One of error assigned, in this case, is, that an action does not lie on the penal part of a probate bond; but that the condition and the breach should be set forth in the declaration.
In regard to this objection, it may be remarked, that this is the usual mode of declaring on all bonds with a condition; and no good reason can be assigned, why a different mode should be adopted, in declaring on an official bond, like the present. It is, indeed, said, that the statute only authorises the judge of probate to take a bond with condition ; and when he brings an action, in his official character, he can declare only on such a bond as he is empowered, by the statute, to take. If this mode of declaring precluded the idea, that the bond was upon condition, there would be force in the objection. But such is not the fact. The statute prescribes the form of the bond, but not the form of the action. This, of course, then, is regulated, by the principles of the common law. It may be added, that this, it is believed, has been the uniform mode of declaring upon probate bonds, ever since we had a probate system; and we see no reason for innovating on the practice.
The only remaining enquiry is, whether the rejoinder of the defendant be sufficient. And upon this question it would seem hardly necessary to make a single remark.
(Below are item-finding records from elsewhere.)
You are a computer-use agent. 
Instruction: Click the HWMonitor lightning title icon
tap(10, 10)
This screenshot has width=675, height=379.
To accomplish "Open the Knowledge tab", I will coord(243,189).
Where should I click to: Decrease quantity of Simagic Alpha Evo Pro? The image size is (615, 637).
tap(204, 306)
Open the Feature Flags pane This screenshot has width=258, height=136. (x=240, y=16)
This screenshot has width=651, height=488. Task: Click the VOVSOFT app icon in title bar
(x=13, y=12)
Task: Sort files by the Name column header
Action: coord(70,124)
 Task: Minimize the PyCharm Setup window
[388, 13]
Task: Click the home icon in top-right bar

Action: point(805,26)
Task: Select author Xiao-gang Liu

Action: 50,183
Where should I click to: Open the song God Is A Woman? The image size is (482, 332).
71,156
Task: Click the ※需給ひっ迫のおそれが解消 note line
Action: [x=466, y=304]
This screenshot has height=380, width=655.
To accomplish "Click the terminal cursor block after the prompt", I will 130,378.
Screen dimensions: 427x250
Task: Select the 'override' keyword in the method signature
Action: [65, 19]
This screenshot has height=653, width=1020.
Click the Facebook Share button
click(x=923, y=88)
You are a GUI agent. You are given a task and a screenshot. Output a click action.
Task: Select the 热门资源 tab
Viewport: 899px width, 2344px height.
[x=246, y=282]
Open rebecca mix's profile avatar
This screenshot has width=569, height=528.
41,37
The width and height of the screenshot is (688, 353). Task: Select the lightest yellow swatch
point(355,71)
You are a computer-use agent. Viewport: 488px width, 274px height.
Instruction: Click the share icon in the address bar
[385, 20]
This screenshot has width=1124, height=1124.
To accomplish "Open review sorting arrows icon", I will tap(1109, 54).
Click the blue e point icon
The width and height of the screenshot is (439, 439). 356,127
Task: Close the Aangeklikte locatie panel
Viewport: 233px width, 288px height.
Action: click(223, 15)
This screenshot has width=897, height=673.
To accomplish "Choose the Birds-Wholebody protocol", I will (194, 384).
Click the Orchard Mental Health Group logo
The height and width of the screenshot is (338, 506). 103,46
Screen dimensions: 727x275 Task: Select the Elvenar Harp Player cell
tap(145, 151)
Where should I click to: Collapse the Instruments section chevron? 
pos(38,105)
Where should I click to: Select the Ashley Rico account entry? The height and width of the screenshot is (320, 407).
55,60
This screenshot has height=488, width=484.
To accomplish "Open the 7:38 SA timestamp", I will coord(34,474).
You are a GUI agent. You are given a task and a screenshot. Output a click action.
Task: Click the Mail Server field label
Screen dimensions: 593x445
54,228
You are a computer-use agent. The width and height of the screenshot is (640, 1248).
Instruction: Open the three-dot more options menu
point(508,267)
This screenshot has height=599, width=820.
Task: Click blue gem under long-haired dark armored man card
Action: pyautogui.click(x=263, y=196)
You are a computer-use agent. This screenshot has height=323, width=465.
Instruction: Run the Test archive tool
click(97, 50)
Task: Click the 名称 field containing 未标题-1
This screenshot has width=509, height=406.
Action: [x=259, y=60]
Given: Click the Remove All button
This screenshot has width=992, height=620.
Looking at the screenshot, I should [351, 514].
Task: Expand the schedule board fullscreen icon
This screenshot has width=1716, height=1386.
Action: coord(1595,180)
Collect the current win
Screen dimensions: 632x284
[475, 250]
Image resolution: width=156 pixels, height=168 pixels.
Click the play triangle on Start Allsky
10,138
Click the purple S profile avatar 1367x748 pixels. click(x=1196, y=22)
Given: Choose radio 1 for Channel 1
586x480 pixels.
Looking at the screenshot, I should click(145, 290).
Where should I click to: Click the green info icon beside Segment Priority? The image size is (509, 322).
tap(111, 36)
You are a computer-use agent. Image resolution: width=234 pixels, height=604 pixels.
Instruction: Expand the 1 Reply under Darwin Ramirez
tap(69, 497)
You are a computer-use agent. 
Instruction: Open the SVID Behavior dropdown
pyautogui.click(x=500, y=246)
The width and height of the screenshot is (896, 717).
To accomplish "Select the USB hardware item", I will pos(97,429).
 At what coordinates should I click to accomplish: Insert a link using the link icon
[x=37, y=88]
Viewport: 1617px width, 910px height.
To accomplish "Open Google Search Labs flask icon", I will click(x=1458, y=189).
The replication assigns a specific breach. It is averred, that Charles Bolles received of the estate of his ward the sum of two thousand dollars, which he never accounted for, either to the judge of probate, or to the ward, after he arrived at full age. The only allegation which professes to answer the breach, is, that Charles Bolles rendered his account to Joseph French, administrator on the estate of Thomas R. Bolles, deceased.But there is no averment, that he ever paid over the money,made any settlement, or did any thing more than hand over to the administrator a mere statement on paper. And the only enquiry is, whether this be an accounting, within the spirit and meaning of the bond ? In Topham v. Bradish, 1 Taunt. 571. it is said, that by an account, is not meant a piece of paper merely, but payment. It cannot be necessary to multiply authorities in support of a proposition so obvious, as well as reasonable.
*562There is nothing erroneous in the judgment of the superior court.
In this opinion the other Judges concurred.Judgment affirmed.